Relugolix, antagonista do GnRH, combinado com estradiol 1 mg e noretindrona 0,5 mg, está passando por ensaios clínicos para uso como tratamento primário da endometriose; essa combinação minimiza as ondas de calor e a perda óssea; o uso limita-se a 24 meses porque a possível perda óssea contínua pode ser irreversível.

O danazol, uma droga androgênica sintética e antigonadotrofina, inibe a ovulação. Entretanto, seus efeitos adversos androgênicos limitam o seu uso.

Combinação decontraceptivos hormonais orais cíclicos ou contínuos, administrados após o uso de danazol ou de agonistas do GnRH, podem reduzir a progressão da doença, sendo liberados para mulheres que desejam retardar os planos de uma gestação.

O tratamento medicamentoso não altera as taxas de fertilidade em mulheres com endometriose mínima ou leve.

Cirurgia

Tratam-se os casos moderados a graves de endometriose com maior efetividade por ablação ou excisão do maior número possível de implantes e, ao mesmo tempo, restauração da anatomia pélvica e preservação da fertilidade o máximo possível. Pode-se fazer ablação dos implantes endometrióticos superficiais. Para implantes profundos e extensos, excisão.

As indicações específicas para a cirurgia laparoscópica incluem

  • Dor pélvica moderada a grave que não responde a fármacos

  • Presença de endometriomas

  • Adesões pélvicas significativas

  • Obstrução da trompa uterina

  • Desejo de manter a fertilidade

  • Dor durante a relação sexual

A laparoscopia costuma ser utilizada para remover as lesões; as lesões peritoneais e ovarianas podem ser eletrocauterizadas ou, raramente, vaporizadas ou excisadas a laser. Endometriomas devem ser removidos porque a remoção previne a recorrência de forma mais eficaz do que a drenagem. Após esse tratamento, as taxas de fertilidade são inversamente proporcionais à gravidade da endometriose. Se a ressecção está incompleta, às vezes administram-se agonistas de GnRH durante o período perioperatório, mas não está claro se essa tática aumenta as taxas de fertilidade. A ressecção dos ligamentos uterossacros com eletrocauterização por via laparoscópica ou laser pode reduzir a dor na região mediana da pelve.
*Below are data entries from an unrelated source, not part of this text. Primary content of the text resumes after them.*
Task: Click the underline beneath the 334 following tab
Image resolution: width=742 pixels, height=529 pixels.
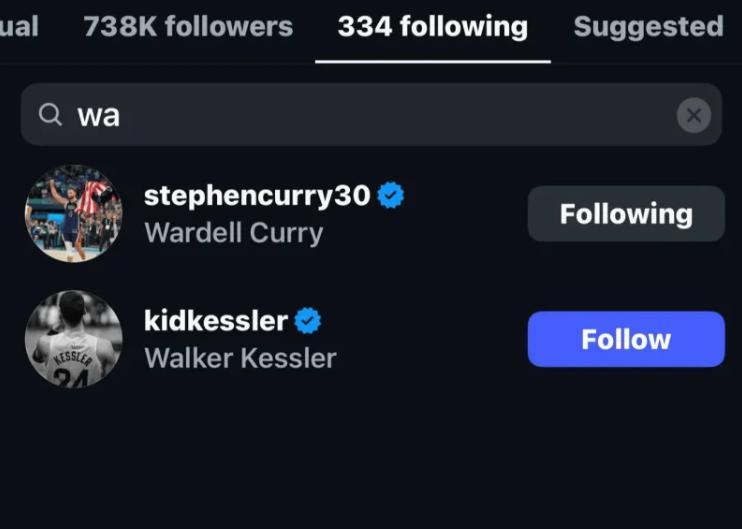Action: (432, 61)
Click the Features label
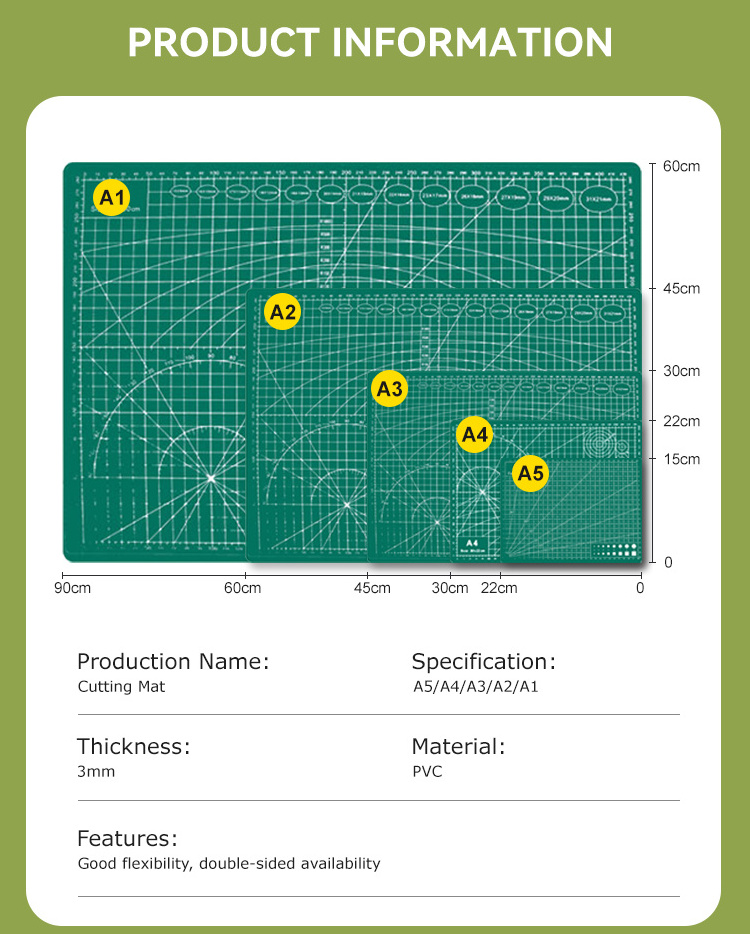Viewport: 750px width, 934px height. tap(127, 838)
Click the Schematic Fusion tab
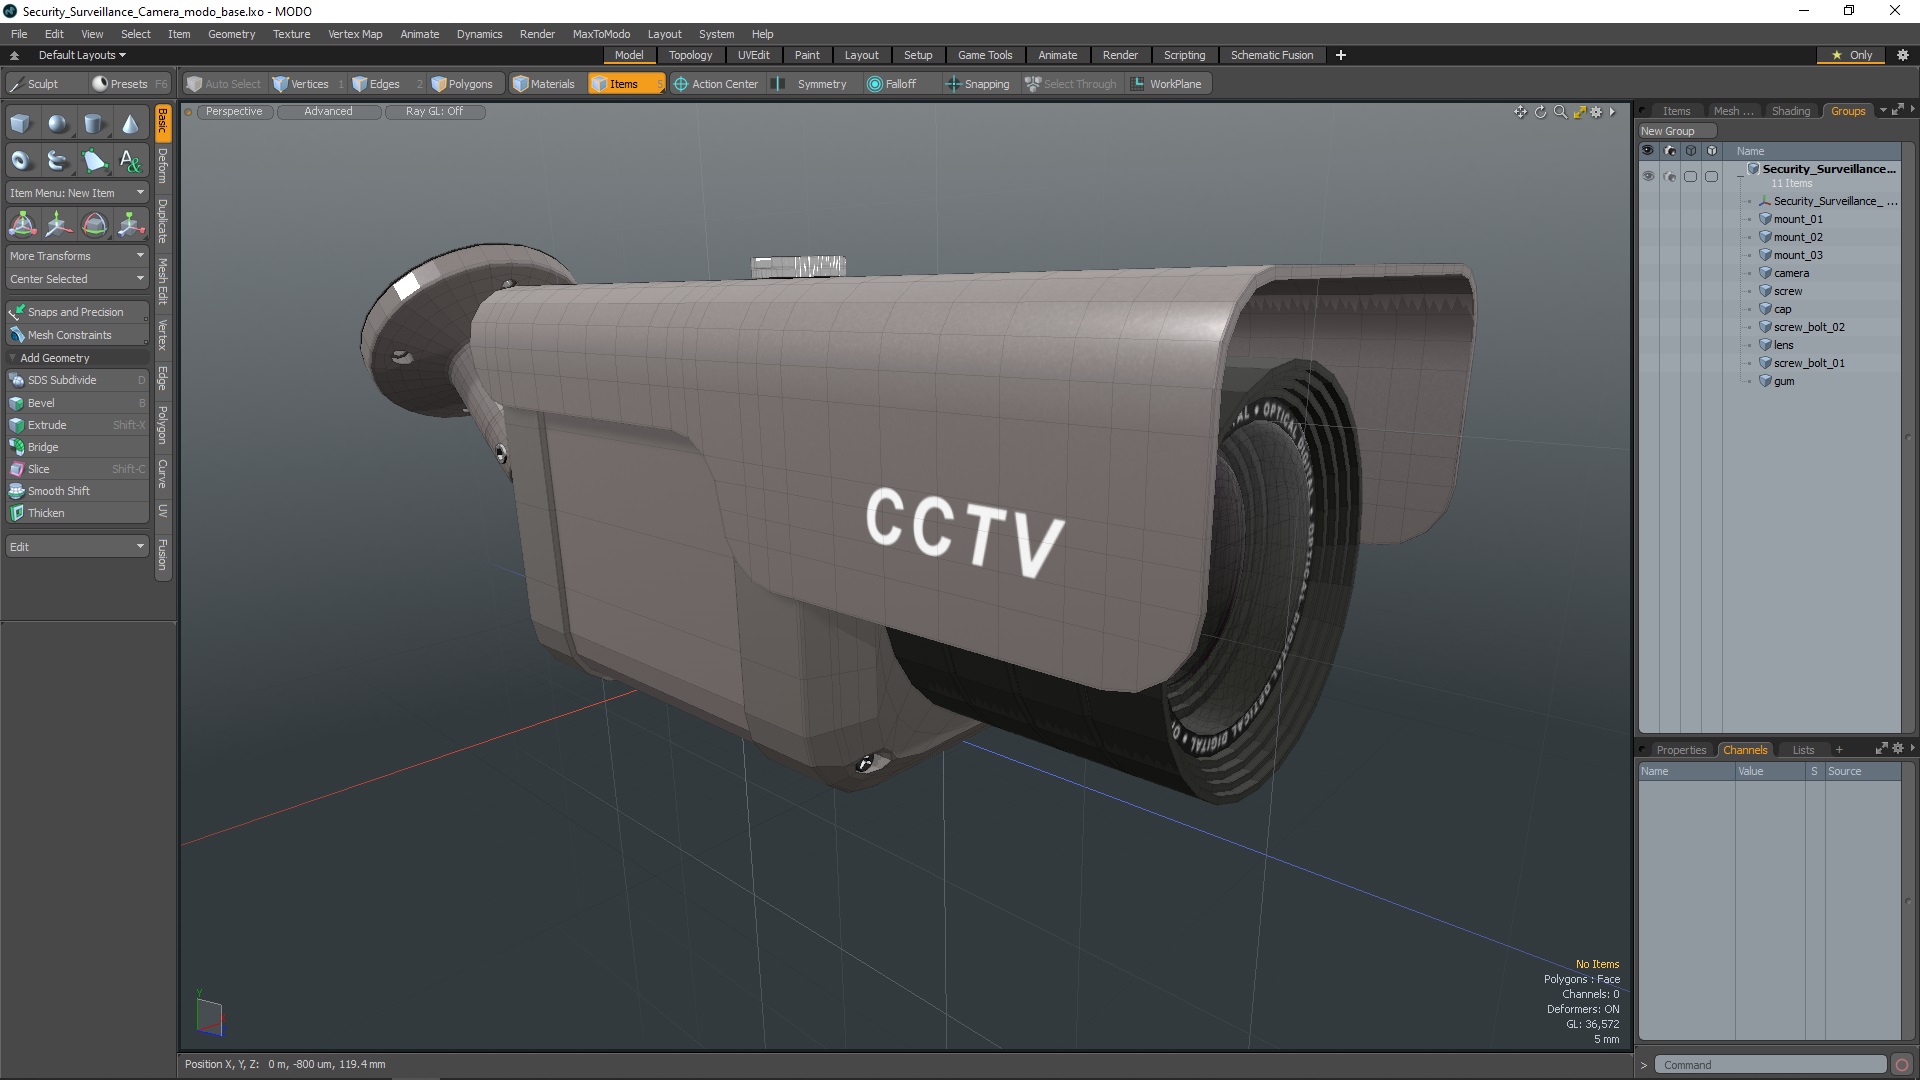The height and width of the screenshot is (1080, 1920). [x=1271, y=54]
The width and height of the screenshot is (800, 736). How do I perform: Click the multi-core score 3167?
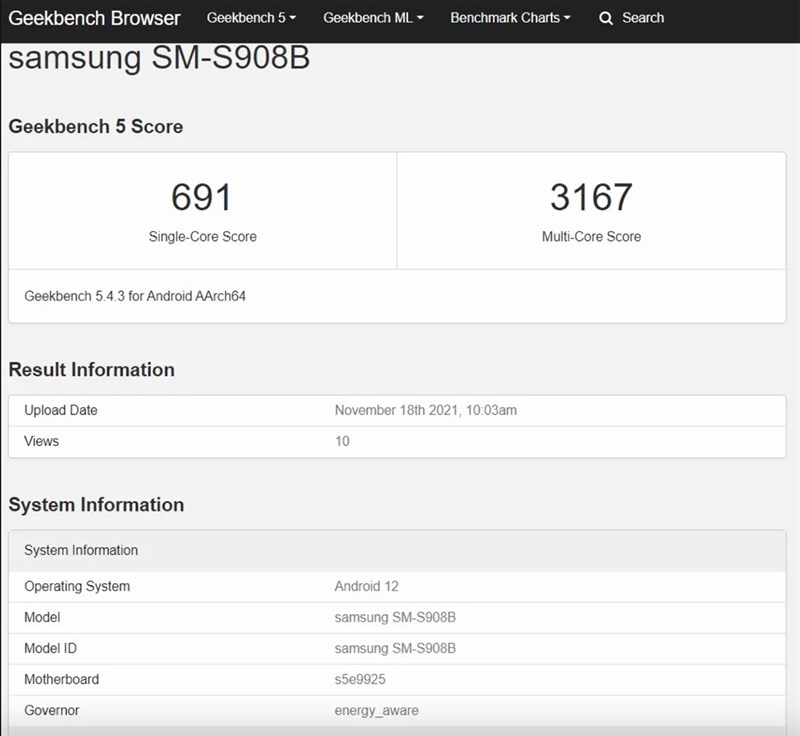pyautogui.click(x=591, y=197)
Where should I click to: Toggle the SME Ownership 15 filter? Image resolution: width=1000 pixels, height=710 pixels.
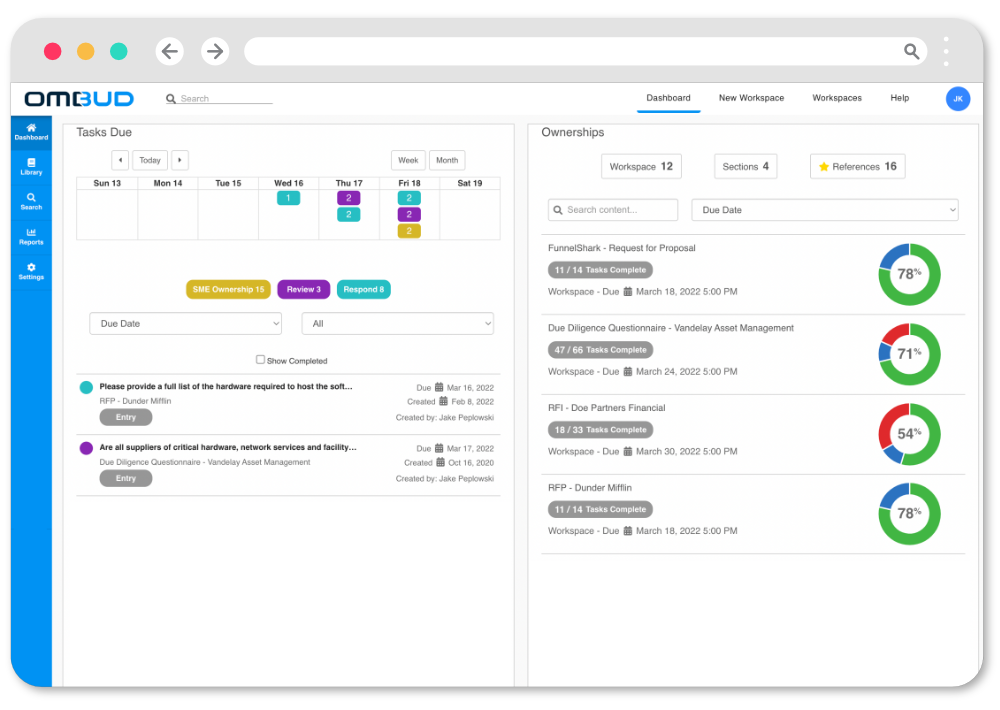228,290
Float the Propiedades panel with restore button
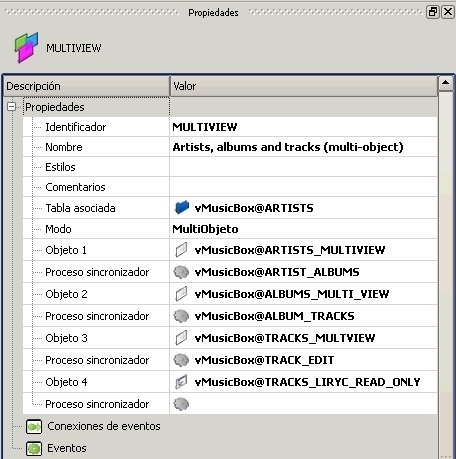The width and height of the screenshot is (456, 459). (x=433, y=12)
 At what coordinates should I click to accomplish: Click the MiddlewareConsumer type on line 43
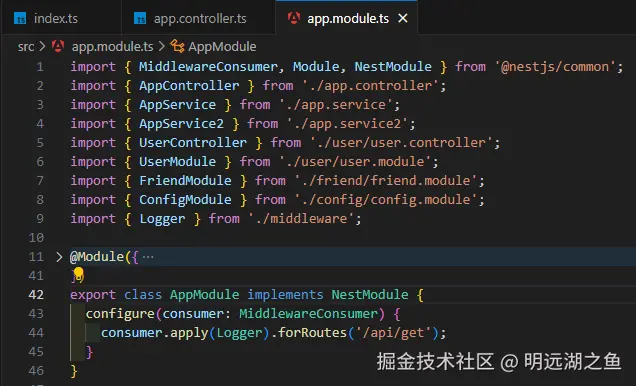(308, 313)
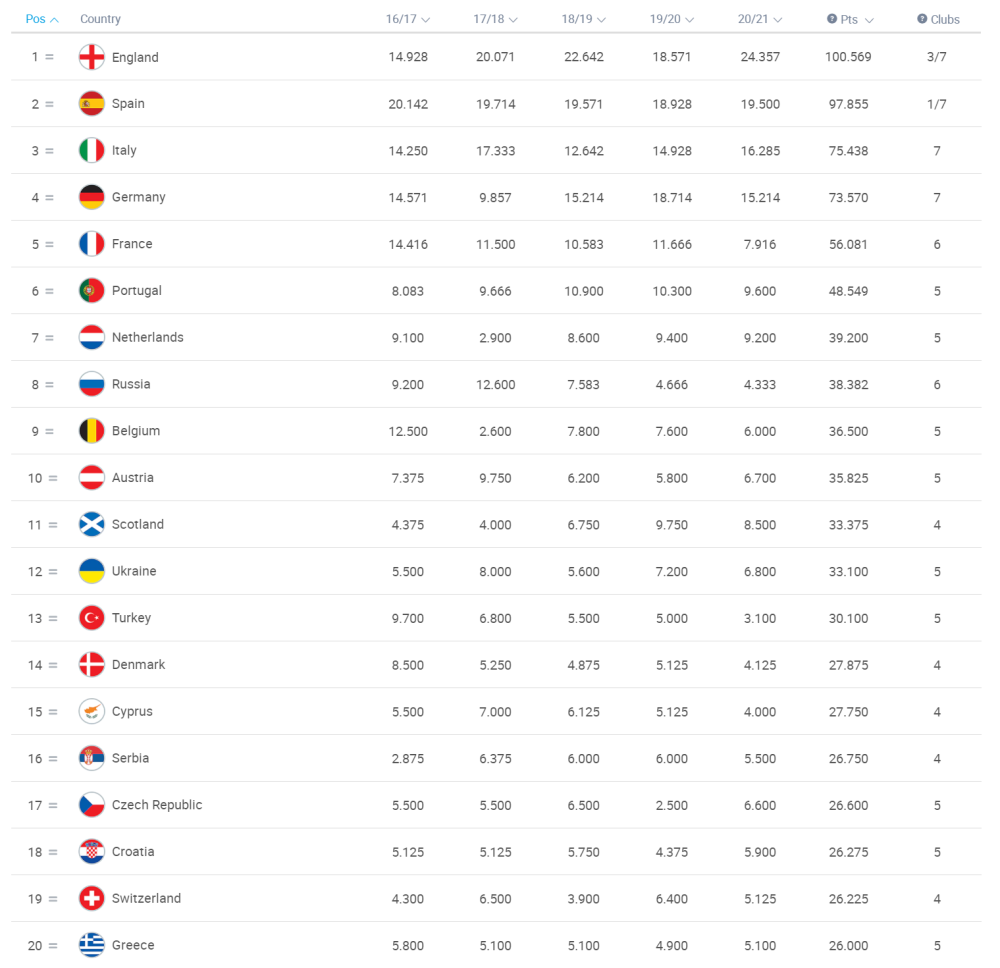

Pode-se tratar endometriose retovaginal, a forma mais grave da doença, com os tratamentos usuais para endometriose; entretanto, ressecção ou cirurgia do colon pode ser necessária para prevenir a obstrução do colo.

Deve-se reservar a histerectomia com ou sem conservação ovariana para pacientes com dor pélvica moderada a grave que não querem ter mais filhos e que preferem um procedimento definitivo. Faz-se histerectomia para remover aderências ou implantes que ligam-se ao útero ou fundo de saco.

Se mulheres < 50 anos exigem histerectomia com salpingo-ooforectomia bilateral, deve-se considerar suplementação de estrogênio (p. ex., para prevenir sintomas da menopausa). Além disso, a terapia concomitante e contínua com progesterona (p. ex., 2,5 mg de acetato de medroxiprogesterona por via oral uma vez ao dia) costuma ser recomendada porque, se apenas estrogênio é administrado, o tecido residual pode crescer, resultando em recorrência. Se os sintomas persistirem após a salpingo-ooforectomia em mulheres > 50, pode-se tentar a terapia contínua com progesterona isoladamente (acetato de noretindrona 2,5 to 5 m, acetato de medroxiprogesterona, 5 mg por via oral uma vez ao dia, progesterona micronizada, 100 a 200 mg por via oral ao deitar).

Pontos-chave

  • Endometriose é uma causa comum de dor pélvica cíclica e crônica, dismenorreia, dispareunia e infertilidade.

  • A fase da endometriose não se correlaciona com a gravidade dos sintomas.

  • Confirmar o diagnóstico geralmente por laparoscopia; biópsia não é imperativa, mas pode ajudar no diagnóstico.

  • Tratar a dor (p. ex., com AINEs) e, dependendo dos objetivos de fertilidade das pacientes, geralmente utilizar fármacos que suprimem a função do ovário para inibir o crescimento e a atividade dos implantes endometrióticos.

  • Para endometriose moderada a grave, considerar ablação ou excisão do maior número possível de implantes e, ao mesmo tempo, restaurar a anatomia pélvica normal.

  • Reservar a histerectomia para mulheres que tiveram os filhos desejados ou que preferem um procedimento definitivo.